One of the most important tools we have for holding police and other public officials accountable is the ability to sue them when they violate our rights. But the Supreme Court has undermined this vital accountability mechanism with a legal fiction called “qualified immunity.” On Friday, the court will have an opportunity to change course by agreeing to hear a case involving a tragic miscarriage of justice.

Andrew Scott was home playing video games with his girlfriend after midnight on June 15, 2015, when someone began pounding on the door to his apartment. The frightened couple retreated to Scott’s bedroom, where he retrieved his pistol and then made his way back to the living room. Carefully opening his front door, Scott saw an armed man and started to back up. The man immediately fired six shots, striking Scott three times and killing him.

The shooter was Lake County, Florida, Sheriff’s Deputy Richard Sylvester, who was investigating an assault and battery involving a dark‐​colored motorcycle several miles away. Seeing a dark‐​colored motorcycle in the parking lot outside Scott’s apartment — but making no effort to connect the motorcycle to the assault or to Mr. Scott — deputies surrounded the unit, drew their weapons, and banged on the door without identifying themselves. When Mr. Scott answered the door with a gun in his hand, as he had a constitutional right to do, Mr. Sylvester shot him dead.

Mr. Scott’s parents filed a lawsuit, and the deputies moved to dismiss on the grounds that they had not violated any “clearly established” right and were therefore entitled to qualified immunity. The trial judge and the court of appeals agreed. The Supreme Court should take the case and dial back qualified immunity for three reasons.
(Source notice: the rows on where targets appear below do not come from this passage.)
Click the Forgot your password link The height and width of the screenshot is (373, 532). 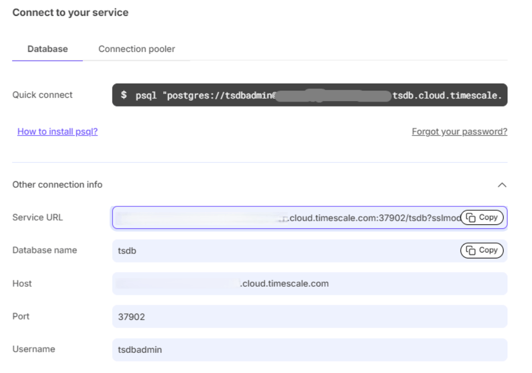pyautogui.click(x=459, y=132)
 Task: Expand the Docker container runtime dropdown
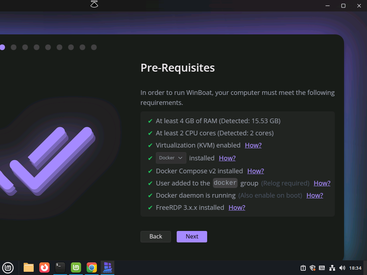[171, 158]
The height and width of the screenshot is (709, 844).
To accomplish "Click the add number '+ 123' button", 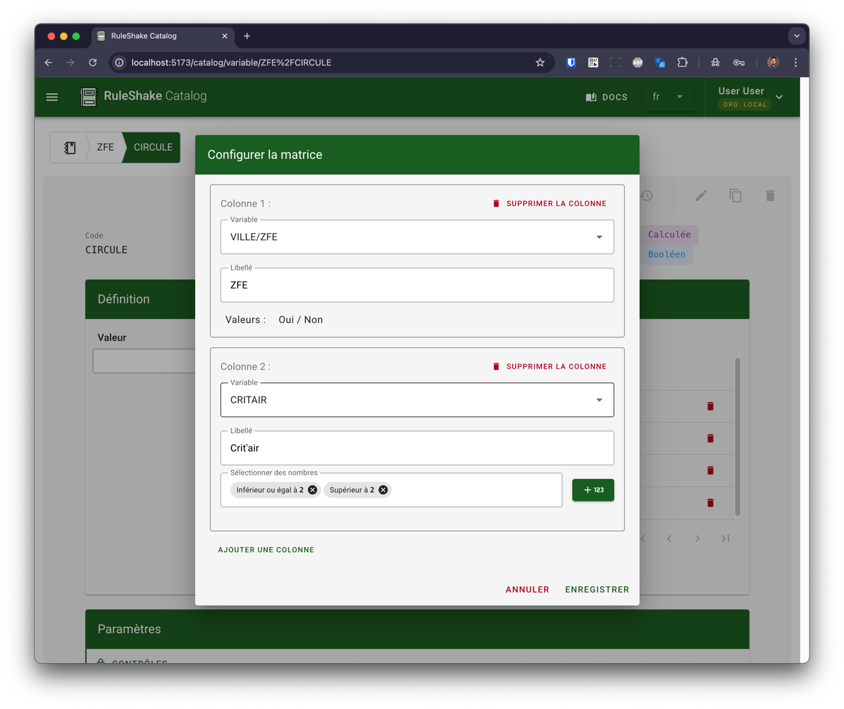I will coord(593,490).
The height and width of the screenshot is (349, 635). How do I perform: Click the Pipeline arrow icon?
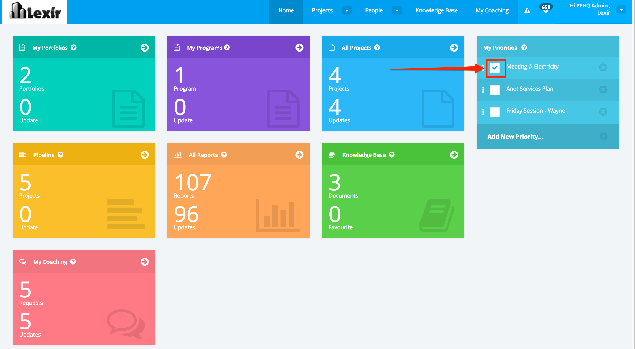point(145,155)
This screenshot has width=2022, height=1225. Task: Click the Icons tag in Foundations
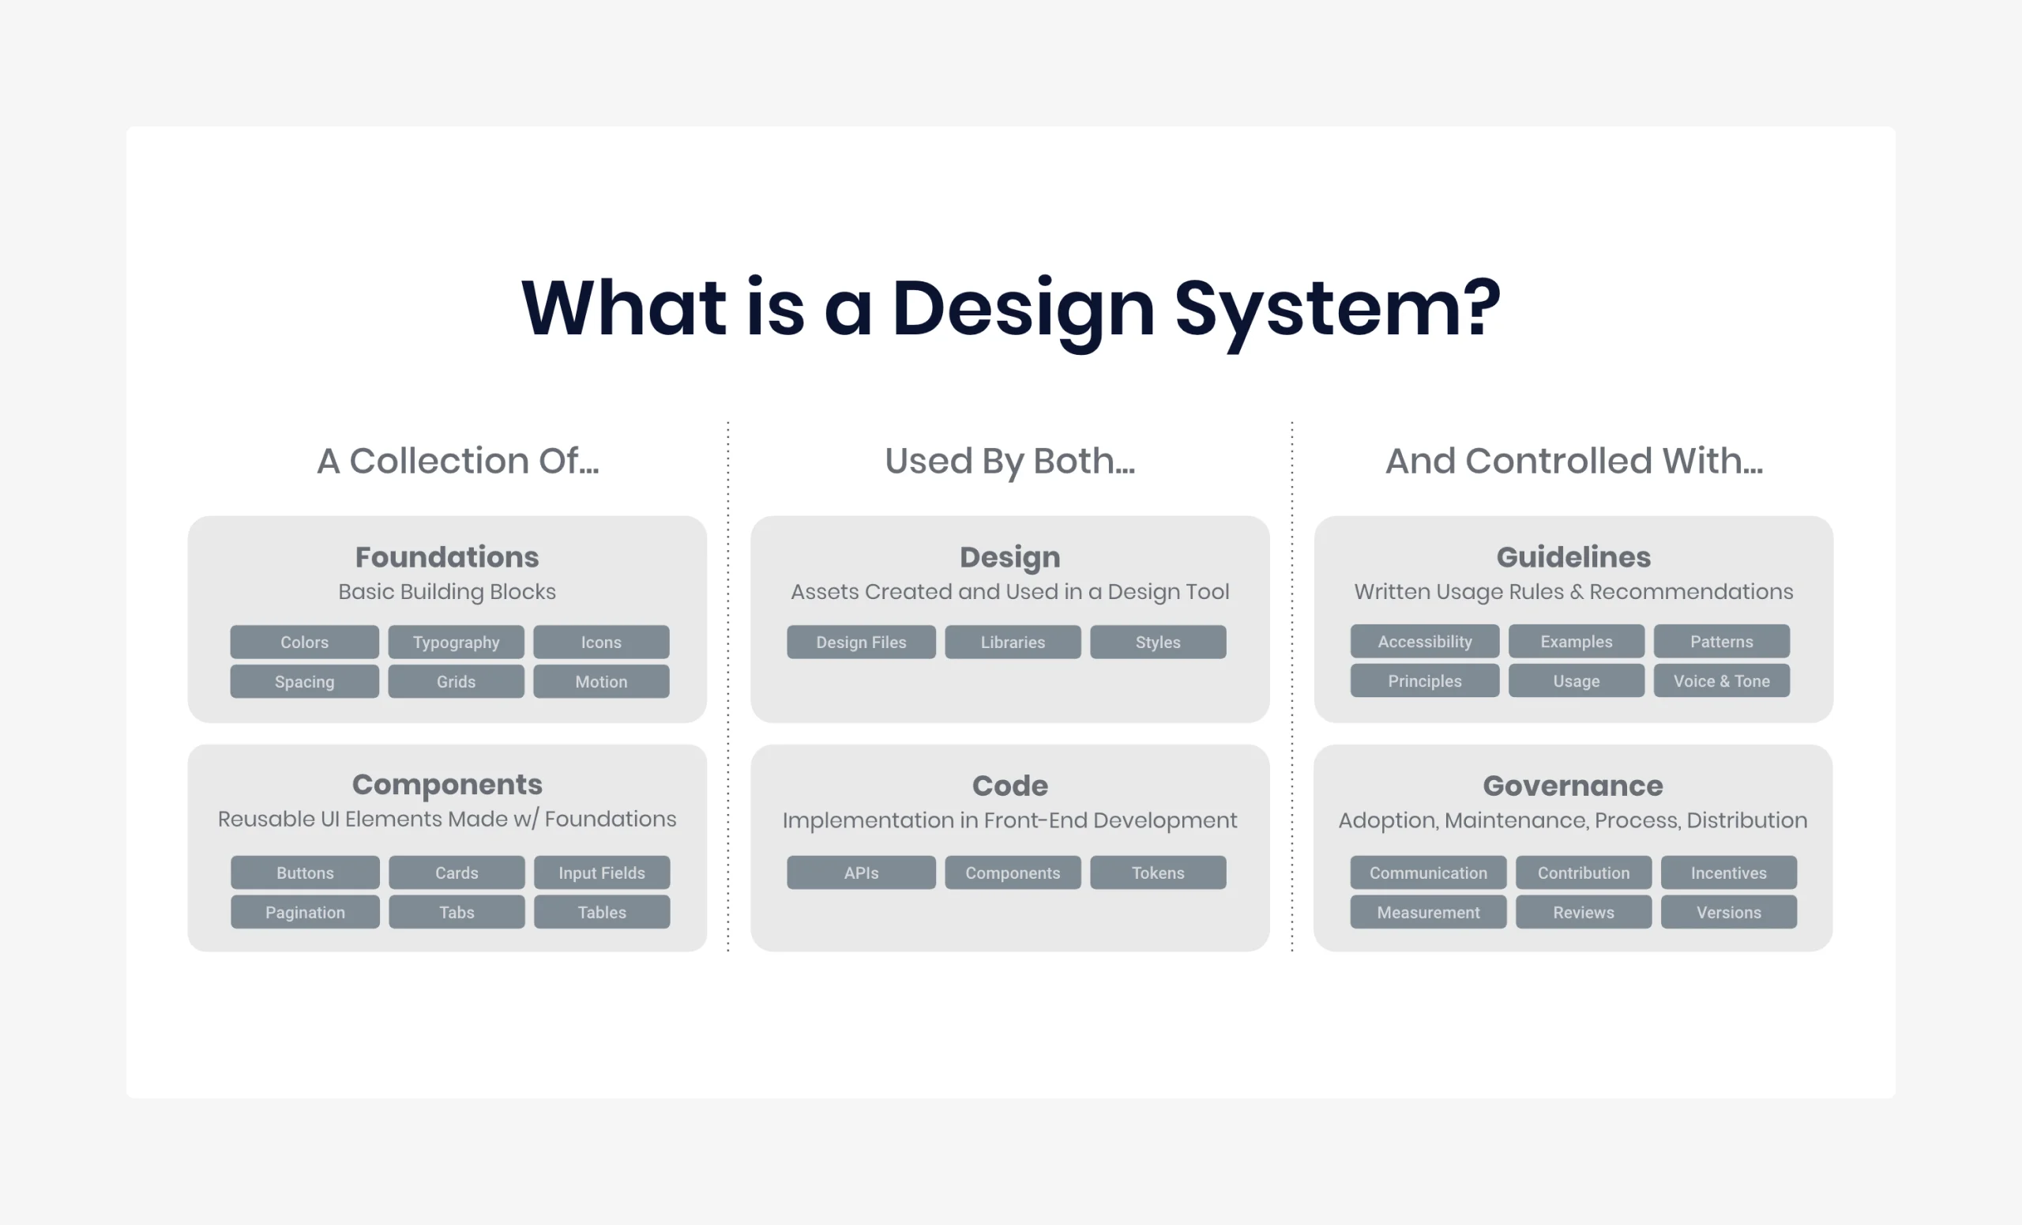coord(601,642)
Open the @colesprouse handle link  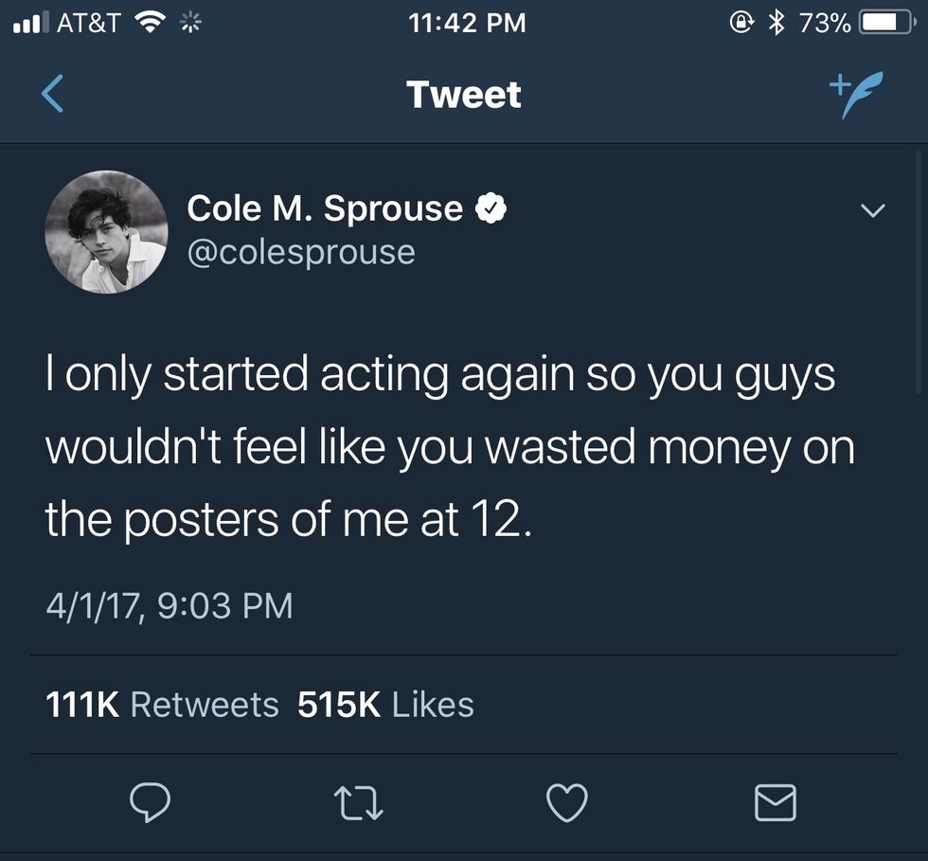[x=301, y=252]
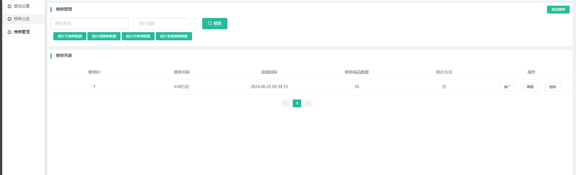Click the circle icon beside 榜单管理
Viewport: 576px width, 175px height.
(9, 32)
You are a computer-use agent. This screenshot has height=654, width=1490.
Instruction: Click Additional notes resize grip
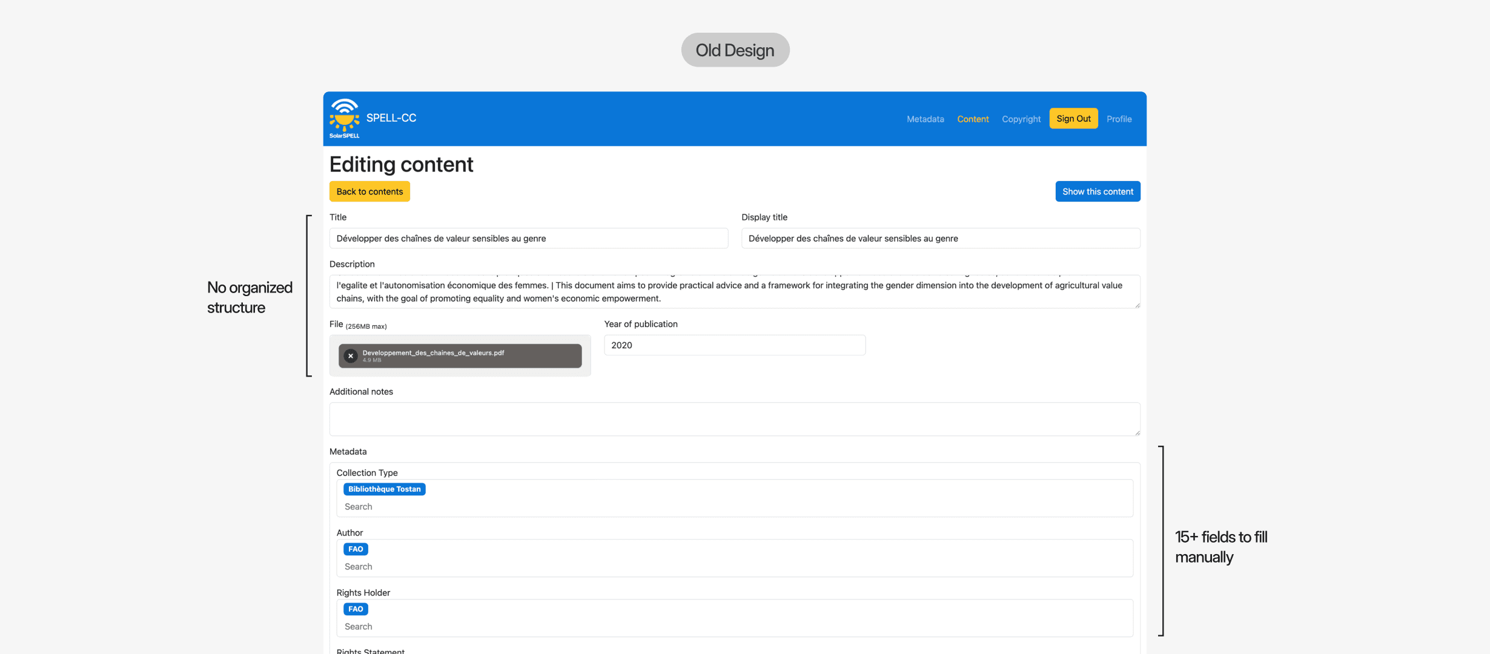1137,432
First, qualified immunity was invented by the Supreme Court out of whole cloth and has no basis statutory text, legislative intent, or sound public policy. Federal law provides that police and other state actors are liable for the deprivation of “any rights.”

But the Supreme Court has qualified that standard (hence the term qualified immunity) by substituting the phrase “clearly established” for “any.” That was a blatant act of judicial policymaking, as University of Chicago law professor Will Baude demonstrates in a recent law review article that utterly destroys the originalist pretensions of qualified immunity.

Second, the clearly established standard is both malleable and perverse. It is malleable because it asks whether existing case law was sufficiently analogous to put officers on notice that their conduct was illegal. But the answer to that question nearly always be gamed simply by dialing the level of generality up or down.

For example, the Sixth U.S. Circuit Court of Appeals issued a decision last week, Latits v. Phillips, in which the judges unanimously agreed that a police officer violated the Constitution by shooting a fleeing suspect, but disagreed as to whether the violation was sufficiently clear to overcome qualified immunity. It all came down to their perception of whether existing case law placed the fact of the violation “beyond debate.” One judge said yes, two said no: case dismissed.

The clearly established standard is not just malleable but also perverse because it provides the greatest protection for the worst conduct. Thus, the more outrageous an officer’s actions, the less likely it will be that anyone else has behaved similarly and the harder it will be to find a case on point. Pity the Georgia man who was recently ordered to cut the head off of his own dog by deputies who shot it for being aggressive. If he sues, the deputies might well win precisely because their conduct was so far beyond the pale.

Finally and most importantly, qualified immunity sends police officers false signals about the constitutionality of their actions. Think about it from a cop’s perspective: The law says I’m liable for the deprivation of any right; this guy sued me for violating his rights, but the judge tossed the case; ergo, I must not have violated any of his rights. That is a grave mistake for one officer to make in a single case; the consequences when countless officers commit the same fallacy in hundreds of qualified immunity cases across the nation are horrendous. Just ask the parents of Andrew Scott.